Will gladly assist with shipping within the lower 48 states
This is a really prime example of a 450SEL. They all aren’t built this nice and rarely do you run across an early build that survived as well as this one did. You might think that all red leather in these cars are pretty rare, but I see a decent amount of early W116s with all red leather for some reason. I know it was the mid-1970s and all, but this was an executive saloon car for serious people doing serious things. Was red really everyone’s first choice? The rest of the car looks really outstanding even down to the Mecedes snowflake sticker on the window. The only little thing I see is that whoever took these photos didn’t bother to vacuum all the horse hair and debris that fell out of the front seats. While a common problem on all Mercedes from this era, you would think if you went through the trouble of setting up a photoshoot at a sprawling estate, you could at least dump the carpets out first.

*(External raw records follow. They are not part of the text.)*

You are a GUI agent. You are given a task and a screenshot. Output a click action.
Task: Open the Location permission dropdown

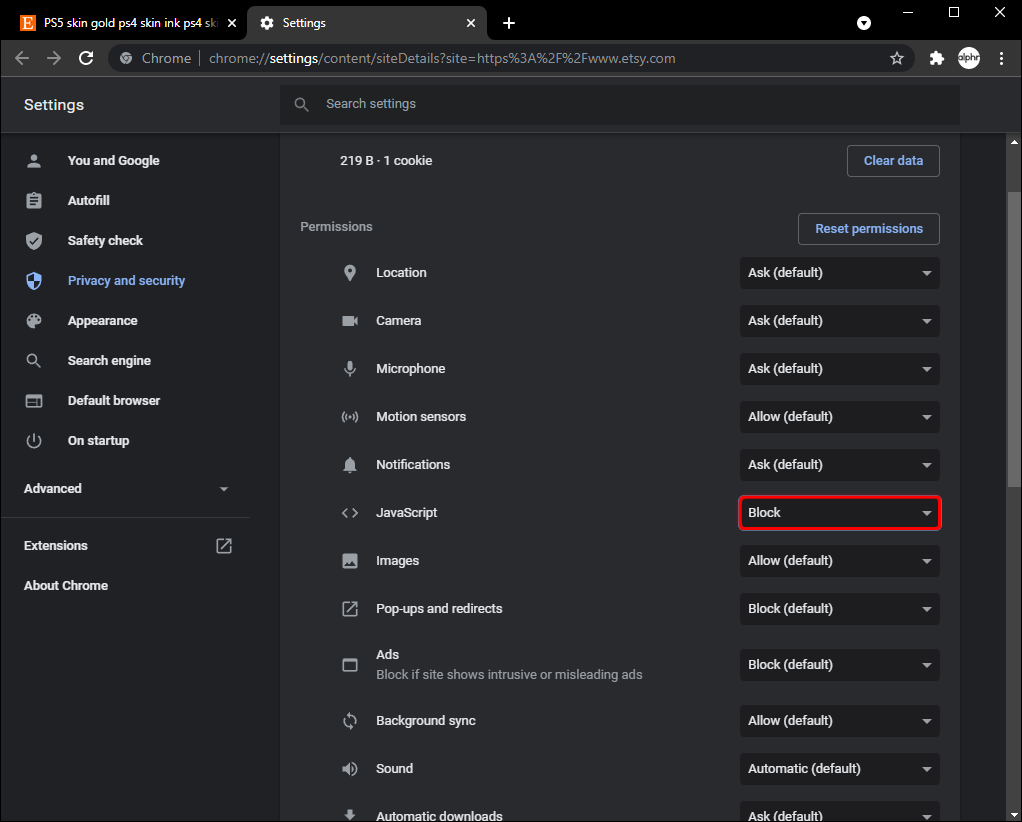(839, 273)
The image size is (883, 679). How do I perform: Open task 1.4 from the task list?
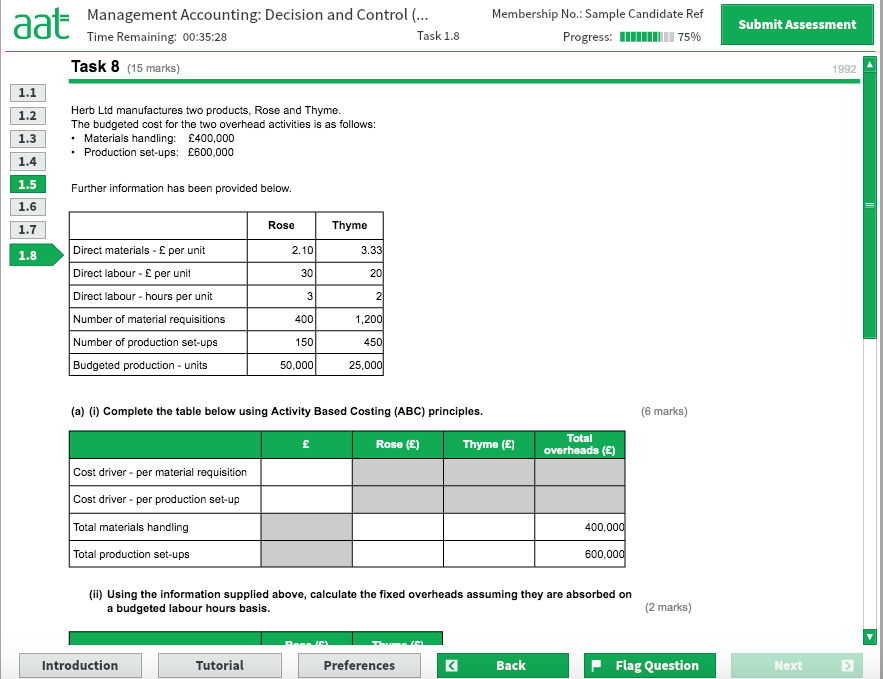[25, 161]
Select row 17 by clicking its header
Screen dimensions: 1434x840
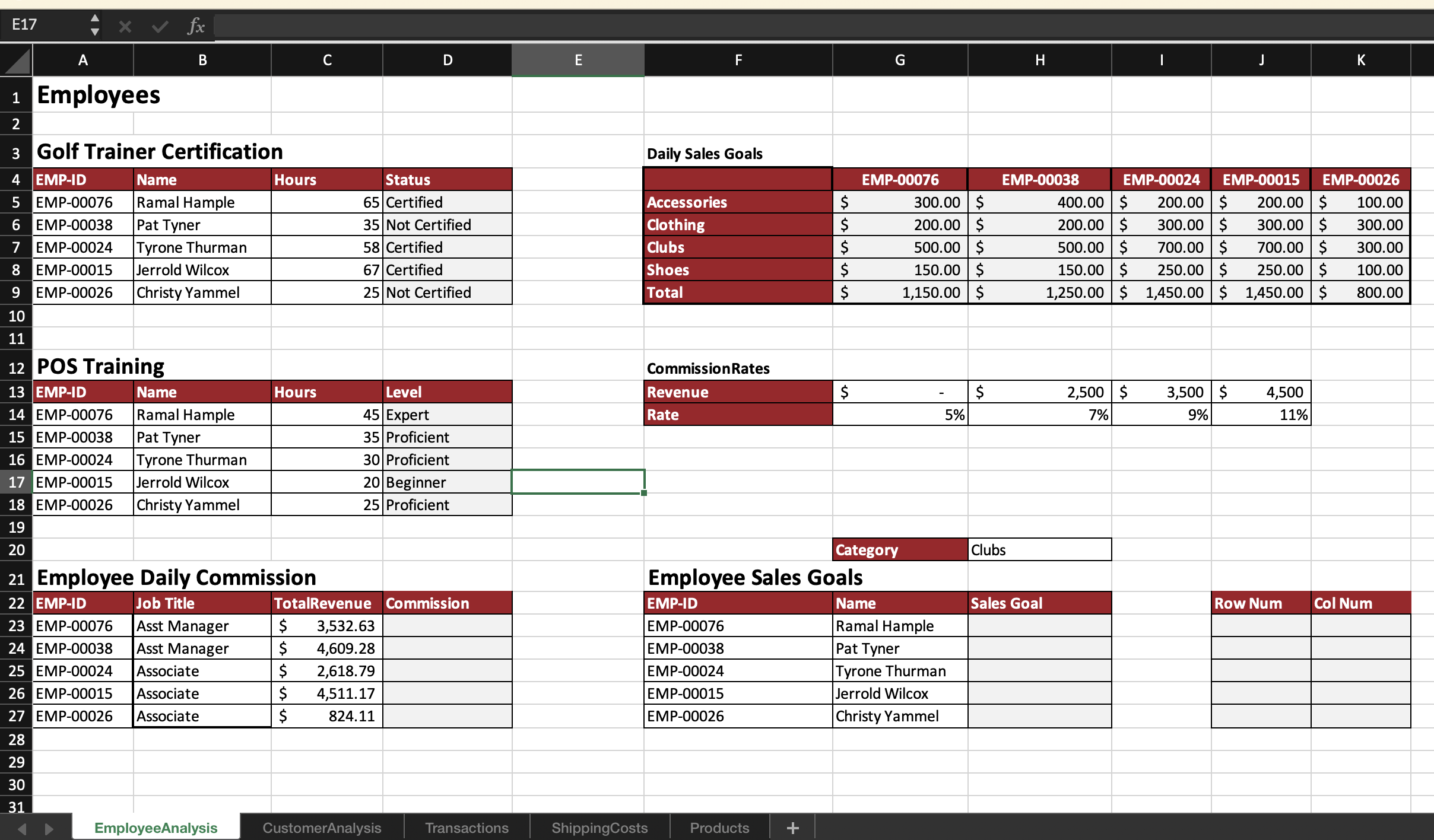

I can argue all day long about how I think this is an $18,000 or more car. I think it deserves it and I think for how great a car this is, it should bring $18,000. But the reality of it is, if no one steps up and pays this money, is it actually worth that? The W116 market in the United States is strange. No one really loves them like the W123 and as a result, they are cheap. You can usually find a 450SEL on your local Craigslist for $5,000 or less because at this point in their life, people are basically over them. So they either sit to rot or get driven sometimes while the problems just pile up until the owner has had enough and just wants to unload it. It surely doesn’t help that the North American W116s were bastardized with god-awful bumpers and sealed beam headlights. So take this ugliness and combine it with them being unloved, and you have a cheap W116. Now go back to this $18,000 number and it is a tough pill to sallow when you know you can literally buy a handful of these for what you’ll pay for this one. And then there is the 6.9.
The 450SEL suffers from the ”Oh. But it’s not the … ” syndrome. It happens with lots of cars. ”Oh, that is a nice Golf but it’s not a GTI.” Or ”Oh, that is a nice 335i but it’s not a M3.” That’s what happens with the 450SEL. You know that the better, more special version of this car is out there, so you discount the regular model in your mind. With the W116, it’s the 6.9. The mere existence of the 6.9 drives down the prices of the regular 450SEL. I totally understand why. If you are going to take the plunge on an old Mercedes that is going to cost you money, you might as well dive headfirst in and spend the extra few dollars to get the 6.9. You probably will enjoy it more and it will hopefully pay off in the long run. Yes, the 6.9 is more expensive to own just based on the complicated and maintenance happy hydropneumatic suspension system, but again, you aren’t buying an old Mercedes to save money. You know what you are signing up for. But at the end of the day, if you want a really great classic car period, the W116 450SEL shouldn’t be overlooked at all. Just don’t pay $18,000 for it.